DIRECTIONS FOR THIS TASK -> Without the pictures, set down everything in the listing exactly.

DATA SECTION ->
+--

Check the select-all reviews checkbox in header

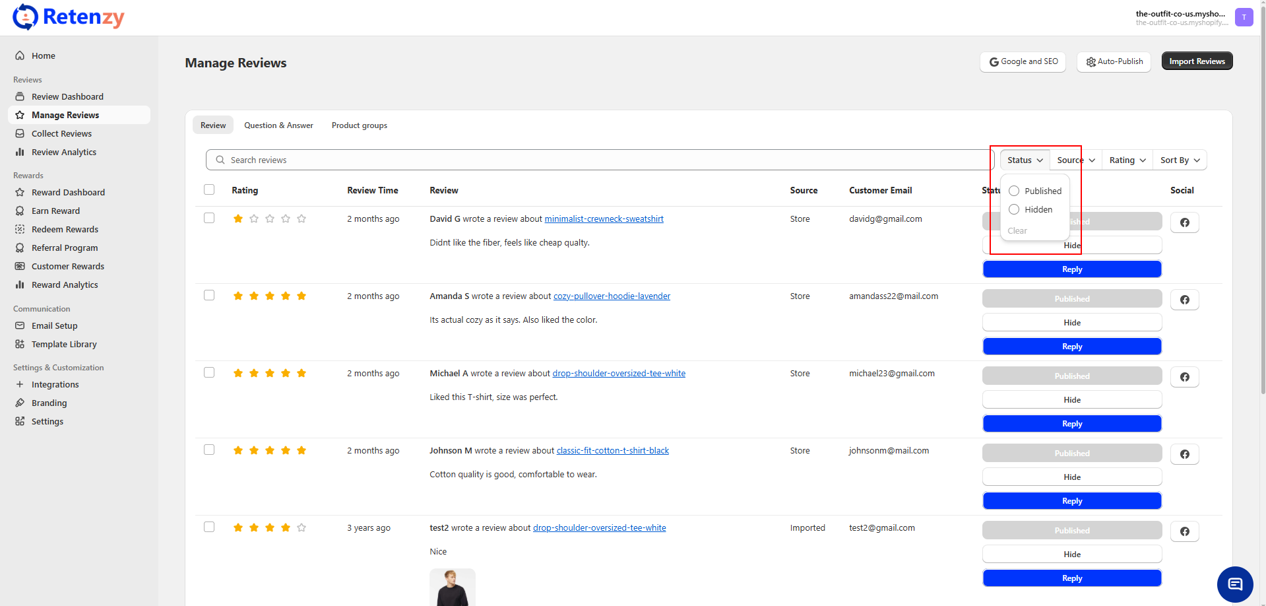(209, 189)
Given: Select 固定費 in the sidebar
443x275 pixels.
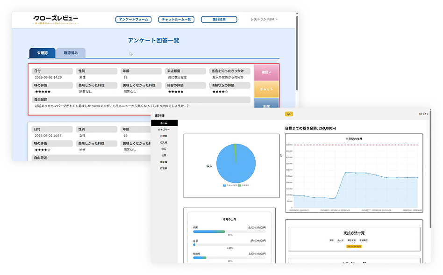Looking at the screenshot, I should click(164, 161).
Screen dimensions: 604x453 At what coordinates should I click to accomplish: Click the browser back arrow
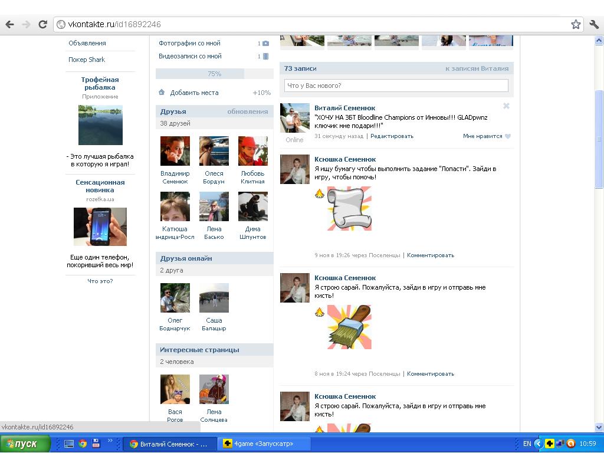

+--

TASK RESULT ->
Check the select-all reviews checkbox in header

(209, 189)
Given: Select 固定費 in the sidebar
443x275 pixels.
Looking at the screenshot, I should click(164, 161).
Screen dimensions: 604x453 At what coordinates should I click to accomplish: Click the browser back arrow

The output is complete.